For this exercise, return exactly the lines of the material below that begin at the one with "This screenshot has width=952, height=1270." and stop after the one with "has height=376, width=690.".
———
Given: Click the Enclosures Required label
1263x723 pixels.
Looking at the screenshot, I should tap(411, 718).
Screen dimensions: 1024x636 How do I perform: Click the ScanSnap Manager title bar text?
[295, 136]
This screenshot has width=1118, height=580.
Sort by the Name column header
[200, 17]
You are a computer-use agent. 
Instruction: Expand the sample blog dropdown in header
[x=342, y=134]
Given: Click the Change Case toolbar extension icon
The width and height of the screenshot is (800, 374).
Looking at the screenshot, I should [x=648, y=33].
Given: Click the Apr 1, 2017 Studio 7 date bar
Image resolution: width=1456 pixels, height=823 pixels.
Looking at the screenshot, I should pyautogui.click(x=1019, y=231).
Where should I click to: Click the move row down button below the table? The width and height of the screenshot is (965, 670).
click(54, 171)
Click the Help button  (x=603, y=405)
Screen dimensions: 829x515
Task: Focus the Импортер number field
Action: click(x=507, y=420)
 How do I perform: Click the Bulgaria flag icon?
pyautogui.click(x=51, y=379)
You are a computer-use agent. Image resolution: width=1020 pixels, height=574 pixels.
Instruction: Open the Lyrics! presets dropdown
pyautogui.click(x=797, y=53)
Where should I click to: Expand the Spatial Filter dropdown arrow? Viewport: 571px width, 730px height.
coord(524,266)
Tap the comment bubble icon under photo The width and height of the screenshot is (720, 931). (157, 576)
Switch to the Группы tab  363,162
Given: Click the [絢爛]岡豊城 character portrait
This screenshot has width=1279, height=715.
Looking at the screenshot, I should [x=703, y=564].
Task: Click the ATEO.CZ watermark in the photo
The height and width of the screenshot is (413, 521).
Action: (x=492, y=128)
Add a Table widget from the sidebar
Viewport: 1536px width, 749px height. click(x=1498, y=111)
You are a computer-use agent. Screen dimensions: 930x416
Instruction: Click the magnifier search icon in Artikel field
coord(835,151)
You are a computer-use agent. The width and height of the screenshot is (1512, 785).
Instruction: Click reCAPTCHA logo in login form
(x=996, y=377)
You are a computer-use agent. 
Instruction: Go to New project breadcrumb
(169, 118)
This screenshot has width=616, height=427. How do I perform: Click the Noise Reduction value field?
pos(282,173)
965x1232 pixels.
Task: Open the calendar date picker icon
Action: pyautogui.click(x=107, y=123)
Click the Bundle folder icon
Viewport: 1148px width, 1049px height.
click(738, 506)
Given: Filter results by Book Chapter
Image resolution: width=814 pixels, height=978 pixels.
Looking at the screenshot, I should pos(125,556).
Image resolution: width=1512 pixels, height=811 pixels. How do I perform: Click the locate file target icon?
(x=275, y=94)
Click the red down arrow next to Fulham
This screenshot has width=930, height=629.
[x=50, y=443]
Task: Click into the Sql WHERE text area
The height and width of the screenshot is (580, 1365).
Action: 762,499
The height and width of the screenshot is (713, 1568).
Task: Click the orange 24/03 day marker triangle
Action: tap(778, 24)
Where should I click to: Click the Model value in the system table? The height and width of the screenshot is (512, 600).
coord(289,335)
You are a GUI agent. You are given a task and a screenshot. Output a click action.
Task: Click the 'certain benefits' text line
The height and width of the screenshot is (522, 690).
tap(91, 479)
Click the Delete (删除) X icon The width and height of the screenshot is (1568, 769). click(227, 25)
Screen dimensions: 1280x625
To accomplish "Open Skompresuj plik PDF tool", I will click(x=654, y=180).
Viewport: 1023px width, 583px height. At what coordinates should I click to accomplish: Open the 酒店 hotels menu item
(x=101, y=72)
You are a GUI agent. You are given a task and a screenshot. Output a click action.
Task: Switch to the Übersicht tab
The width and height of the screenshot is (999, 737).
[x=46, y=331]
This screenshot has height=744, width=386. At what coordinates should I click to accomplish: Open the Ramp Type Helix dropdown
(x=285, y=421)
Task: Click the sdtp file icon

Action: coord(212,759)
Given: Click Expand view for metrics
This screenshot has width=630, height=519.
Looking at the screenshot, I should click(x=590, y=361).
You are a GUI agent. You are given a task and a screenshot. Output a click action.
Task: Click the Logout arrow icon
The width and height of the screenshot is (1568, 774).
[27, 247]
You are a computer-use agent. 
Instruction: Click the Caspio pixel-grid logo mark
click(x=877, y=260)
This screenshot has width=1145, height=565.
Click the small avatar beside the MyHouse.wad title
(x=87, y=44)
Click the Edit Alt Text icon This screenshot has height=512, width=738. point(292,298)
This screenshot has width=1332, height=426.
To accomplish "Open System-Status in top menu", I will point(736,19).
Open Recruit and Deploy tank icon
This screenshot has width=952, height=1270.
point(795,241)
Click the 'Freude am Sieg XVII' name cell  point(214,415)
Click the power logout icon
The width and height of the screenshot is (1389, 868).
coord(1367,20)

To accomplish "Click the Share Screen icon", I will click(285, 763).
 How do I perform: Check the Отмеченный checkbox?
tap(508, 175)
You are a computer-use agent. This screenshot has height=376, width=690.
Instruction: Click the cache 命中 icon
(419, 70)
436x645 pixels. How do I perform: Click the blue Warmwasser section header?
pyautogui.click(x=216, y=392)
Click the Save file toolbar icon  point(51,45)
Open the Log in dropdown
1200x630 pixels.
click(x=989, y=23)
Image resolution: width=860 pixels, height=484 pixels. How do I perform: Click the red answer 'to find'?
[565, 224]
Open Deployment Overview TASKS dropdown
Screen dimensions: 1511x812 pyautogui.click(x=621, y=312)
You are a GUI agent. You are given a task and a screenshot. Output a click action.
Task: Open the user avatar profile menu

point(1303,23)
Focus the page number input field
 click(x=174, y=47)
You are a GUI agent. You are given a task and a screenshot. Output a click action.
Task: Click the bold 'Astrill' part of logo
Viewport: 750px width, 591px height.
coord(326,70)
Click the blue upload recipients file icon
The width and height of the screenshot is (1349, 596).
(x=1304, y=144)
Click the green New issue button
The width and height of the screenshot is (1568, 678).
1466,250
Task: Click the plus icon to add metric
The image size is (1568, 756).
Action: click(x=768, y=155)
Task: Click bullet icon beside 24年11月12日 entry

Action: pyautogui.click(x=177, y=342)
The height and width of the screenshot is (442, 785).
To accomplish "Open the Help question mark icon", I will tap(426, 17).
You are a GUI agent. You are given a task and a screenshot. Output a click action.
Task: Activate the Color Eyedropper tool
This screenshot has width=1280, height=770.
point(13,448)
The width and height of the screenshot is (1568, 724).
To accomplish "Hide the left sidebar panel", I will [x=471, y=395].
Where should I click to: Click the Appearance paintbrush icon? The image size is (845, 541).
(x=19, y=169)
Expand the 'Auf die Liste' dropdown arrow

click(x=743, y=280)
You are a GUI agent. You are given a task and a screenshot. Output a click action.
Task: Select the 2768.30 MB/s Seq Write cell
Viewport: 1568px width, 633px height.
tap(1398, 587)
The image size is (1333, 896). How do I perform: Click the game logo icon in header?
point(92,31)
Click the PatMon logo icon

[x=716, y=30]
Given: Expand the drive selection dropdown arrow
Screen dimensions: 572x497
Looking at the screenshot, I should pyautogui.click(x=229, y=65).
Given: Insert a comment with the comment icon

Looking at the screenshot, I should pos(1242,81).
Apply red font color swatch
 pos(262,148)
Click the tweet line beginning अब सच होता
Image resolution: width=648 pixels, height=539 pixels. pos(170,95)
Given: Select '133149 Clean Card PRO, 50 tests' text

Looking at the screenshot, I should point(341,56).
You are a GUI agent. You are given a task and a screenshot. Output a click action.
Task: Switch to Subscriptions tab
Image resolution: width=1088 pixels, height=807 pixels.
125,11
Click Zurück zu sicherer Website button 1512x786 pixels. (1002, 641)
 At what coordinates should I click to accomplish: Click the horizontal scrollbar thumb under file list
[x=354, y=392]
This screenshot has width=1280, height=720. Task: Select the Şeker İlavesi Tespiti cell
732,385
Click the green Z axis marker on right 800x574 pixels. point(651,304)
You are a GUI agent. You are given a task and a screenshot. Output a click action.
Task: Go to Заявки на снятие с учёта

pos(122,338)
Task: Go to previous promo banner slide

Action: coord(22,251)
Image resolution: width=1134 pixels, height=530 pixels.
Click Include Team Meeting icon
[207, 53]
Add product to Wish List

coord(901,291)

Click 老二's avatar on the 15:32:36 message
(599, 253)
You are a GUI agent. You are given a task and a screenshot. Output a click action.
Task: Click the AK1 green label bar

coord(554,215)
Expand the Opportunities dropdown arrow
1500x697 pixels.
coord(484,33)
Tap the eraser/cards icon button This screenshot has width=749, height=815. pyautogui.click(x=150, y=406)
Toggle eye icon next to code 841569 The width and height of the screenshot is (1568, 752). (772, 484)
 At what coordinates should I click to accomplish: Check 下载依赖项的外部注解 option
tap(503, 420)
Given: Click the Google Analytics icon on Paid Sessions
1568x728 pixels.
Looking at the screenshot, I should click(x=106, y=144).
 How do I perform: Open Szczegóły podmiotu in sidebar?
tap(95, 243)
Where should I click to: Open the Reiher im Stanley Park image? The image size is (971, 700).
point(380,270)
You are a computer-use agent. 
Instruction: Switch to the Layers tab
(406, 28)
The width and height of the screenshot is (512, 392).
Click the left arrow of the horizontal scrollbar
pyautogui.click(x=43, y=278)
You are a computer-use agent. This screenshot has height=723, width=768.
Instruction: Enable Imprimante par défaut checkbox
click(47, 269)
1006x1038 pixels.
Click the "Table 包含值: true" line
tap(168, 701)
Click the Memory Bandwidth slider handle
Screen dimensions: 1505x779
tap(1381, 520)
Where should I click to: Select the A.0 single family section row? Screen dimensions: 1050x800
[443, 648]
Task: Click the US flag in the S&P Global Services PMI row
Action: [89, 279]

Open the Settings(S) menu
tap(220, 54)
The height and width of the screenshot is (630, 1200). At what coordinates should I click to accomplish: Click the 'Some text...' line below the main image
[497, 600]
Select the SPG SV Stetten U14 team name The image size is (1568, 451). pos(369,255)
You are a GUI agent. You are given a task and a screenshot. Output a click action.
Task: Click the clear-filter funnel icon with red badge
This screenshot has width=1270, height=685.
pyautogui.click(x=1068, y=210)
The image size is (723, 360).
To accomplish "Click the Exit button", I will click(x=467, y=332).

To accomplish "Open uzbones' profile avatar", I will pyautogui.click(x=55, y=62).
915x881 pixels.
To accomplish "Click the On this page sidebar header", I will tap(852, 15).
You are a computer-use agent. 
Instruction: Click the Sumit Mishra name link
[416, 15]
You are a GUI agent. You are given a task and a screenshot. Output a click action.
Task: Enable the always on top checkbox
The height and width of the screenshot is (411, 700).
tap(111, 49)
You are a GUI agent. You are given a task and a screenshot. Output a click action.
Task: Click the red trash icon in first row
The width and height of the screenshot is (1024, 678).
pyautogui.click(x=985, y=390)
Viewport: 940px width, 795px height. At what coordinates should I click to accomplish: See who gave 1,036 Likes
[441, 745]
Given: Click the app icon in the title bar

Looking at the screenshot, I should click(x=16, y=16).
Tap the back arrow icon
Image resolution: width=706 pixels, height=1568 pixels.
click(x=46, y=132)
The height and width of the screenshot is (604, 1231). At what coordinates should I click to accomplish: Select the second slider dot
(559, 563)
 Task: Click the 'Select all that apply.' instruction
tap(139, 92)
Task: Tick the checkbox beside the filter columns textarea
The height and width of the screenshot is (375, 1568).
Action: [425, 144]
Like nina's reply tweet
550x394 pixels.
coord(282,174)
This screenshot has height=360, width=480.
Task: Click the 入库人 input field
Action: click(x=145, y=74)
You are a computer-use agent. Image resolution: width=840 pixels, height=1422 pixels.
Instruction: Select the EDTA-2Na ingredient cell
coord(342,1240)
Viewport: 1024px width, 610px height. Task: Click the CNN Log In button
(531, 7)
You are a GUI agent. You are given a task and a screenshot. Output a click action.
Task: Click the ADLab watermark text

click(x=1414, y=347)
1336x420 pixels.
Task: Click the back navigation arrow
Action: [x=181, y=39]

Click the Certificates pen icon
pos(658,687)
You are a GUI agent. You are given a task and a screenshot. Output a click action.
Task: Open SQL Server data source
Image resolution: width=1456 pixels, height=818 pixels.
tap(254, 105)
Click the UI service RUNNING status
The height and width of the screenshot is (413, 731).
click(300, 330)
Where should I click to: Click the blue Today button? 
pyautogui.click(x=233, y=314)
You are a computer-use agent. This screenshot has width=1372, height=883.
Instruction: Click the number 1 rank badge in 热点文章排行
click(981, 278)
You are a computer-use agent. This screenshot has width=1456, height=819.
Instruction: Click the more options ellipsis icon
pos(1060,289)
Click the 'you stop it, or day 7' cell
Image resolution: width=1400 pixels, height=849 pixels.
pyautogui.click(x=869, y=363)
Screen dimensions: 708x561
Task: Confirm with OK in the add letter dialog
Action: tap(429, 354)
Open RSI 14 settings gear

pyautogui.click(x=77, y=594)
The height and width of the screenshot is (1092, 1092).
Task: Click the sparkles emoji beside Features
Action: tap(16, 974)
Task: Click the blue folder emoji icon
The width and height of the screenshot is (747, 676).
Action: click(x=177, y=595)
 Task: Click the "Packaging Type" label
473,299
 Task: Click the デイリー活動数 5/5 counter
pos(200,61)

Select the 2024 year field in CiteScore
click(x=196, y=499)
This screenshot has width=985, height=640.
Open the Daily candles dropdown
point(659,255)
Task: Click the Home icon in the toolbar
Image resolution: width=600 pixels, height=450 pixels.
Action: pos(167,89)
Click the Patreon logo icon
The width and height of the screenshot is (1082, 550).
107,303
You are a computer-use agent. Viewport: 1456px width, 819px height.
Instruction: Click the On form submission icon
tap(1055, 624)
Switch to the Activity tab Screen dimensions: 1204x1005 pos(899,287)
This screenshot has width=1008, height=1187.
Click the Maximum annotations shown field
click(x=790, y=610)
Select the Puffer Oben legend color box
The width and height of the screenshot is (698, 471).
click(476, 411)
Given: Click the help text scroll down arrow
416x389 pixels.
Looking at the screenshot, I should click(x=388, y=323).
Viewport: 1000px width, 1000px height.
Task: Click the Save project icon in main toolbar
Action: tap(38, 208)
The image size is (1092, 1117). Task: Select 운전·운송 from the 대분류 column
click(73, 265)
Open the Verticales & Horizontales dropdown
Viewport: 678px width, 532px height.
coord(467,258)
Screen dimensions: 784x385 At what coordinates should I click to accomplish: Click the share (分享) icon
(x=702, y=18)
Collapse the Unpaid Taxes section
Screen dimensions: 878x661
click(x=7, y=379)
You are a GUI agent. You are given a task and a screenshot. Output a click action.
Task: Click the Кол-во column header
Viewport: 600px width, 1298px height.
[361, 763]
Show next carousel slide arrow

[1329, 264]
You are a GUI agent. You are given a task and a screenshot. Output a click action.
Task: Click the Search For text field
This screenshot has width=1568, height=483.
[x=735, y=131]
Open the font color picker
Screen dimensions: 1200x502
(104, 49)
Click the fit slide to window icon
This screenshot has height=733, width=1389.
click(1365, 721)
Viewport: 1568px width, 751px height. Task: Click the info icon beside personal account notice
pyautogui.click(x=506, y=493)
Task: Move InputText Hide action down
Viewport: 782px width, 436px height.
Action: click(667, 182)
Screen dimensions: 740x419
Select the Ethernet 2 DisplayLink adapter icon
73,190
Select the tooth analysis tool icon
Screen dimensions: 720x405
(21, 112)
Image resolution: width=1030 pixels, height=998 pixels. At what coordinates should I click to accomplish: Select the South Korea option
———
Answer to this problem:
This screenshot has width=952, height=1270.
point(795,241)
Click the 'Freude am Sieg XVII' name cell  point(214,415)
Click the power logout icon
The width and height of the screenshot is (1389, 868).
coord(1367,20)

To accomplish "Click the Share Screen icon", I will click(285, 763).
 How do I perform: Check the Отмеченный checkbox?
tap(508, 175)
You are a computer-use agent. This screenshot has height=376, width=690.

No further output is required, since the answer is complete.